Children familiar with the XO-1 will naturally grow into the XO-1.5 with its expanded functionality. “One Laptop per Child promotes open-source software so that it can grow and adapt to the needs of the child. The Sugar platform on the XO is key to our educational mission because it gives students a unique and intuitive learning software environment,” said OLPC Association CEO Rodrigo Arboleda.

Stormy Peters, Executive Director of the GNOME Foundation, said, “We’re really excited to be working with Sugar and OLPC to provide desktop software to children of all ages. GNOME’s mission is to provide a free desktop accessible to everyone. Children from Uruguay to Ghana will be able to use their XOs to learn and to show their friends and families how to use Sugar and GNOME.”

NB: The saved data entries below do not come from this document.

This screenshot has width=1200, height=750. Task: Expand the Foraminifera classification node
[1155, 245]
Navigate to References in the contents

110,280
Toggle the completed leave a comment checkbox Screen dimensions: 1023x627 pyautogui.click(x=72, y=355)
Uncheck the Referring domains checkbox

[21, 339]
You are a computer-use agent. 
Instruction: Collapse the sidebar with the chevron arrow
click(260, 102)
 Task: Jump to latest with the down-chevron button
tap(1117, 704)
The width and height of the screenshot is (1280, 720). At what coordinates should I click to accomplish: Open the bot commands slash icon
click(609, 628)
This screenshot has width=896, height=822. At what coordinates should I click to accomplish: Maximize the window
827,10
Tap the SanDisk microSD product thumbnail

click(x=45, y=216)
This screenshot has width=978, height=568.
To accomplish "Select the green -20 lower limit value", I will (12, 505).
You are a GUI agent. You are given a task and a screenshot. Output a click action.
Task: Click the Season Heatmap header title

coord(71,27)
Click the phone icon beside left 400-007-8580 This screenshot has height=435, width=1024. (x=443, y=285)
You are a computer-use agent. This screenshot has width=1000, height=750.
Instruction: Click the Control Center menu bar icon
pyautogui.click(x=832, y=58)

Walter Bender, Executive Director of Sugar Labs, said “the fluidity of movement between the two desktops gives learners the ability to transition from a learning environment – Sugar – to a production and productivity environment – GNOME. They have the means of honing the creative skills acquired in an elementary education setting into entrepreneurial skills in a secondary education setting.”

“Sugar on a Stick” allows children who don’t have an XO laptop to benefit from this new software. Available for download from Sugar Labs in the new, v3 Mirabelle flavor, it can be loaded onto an ordinary USB thumbdrive and used to start a PC in Sugar without touching the hard disk. The XO laptops and Sugar on a Stick run Fedora GNU/Linux.

About Sugar Labs: Sugar Labs, a volunteer-driven, nonprofit organization, is a member project of the Software Freedom Conservancy. Originally part of the One Laptop Per Child project, Sugar Labs coordinates volunteers around the world who are passionate about providing educational opportunities to children through the Sugar Learning Platform. Sugar Labs is supported by donations and is seeking funding to accelerate development. For more information, please visit http://www.sugarlabs.org.

About GNOME: GNOME is a free-software project which develops a complete, accessible and easy-to-use desktop standard on all leading GNU/Linux and Unix distributions. Popular with large corporate deployments and millions of small- business and home users worldwide, it includes a development environment to create new applications. The nonprofit GNOME Foundation is composed of hundreds of volunteer developers and industry-leading companies. More information can be found at http://www.gnome.org and http://foundation.gnome.org.

About One Laptop per Child (http://www.laptop.org): OLPC is a non-profit organization created by Nicholas Negroponte and others from the MIT Media Lab to design, manufacture and distribute laptop computers that are inexpensive enough to provide every child in the world access to knowledge and modern forms of education.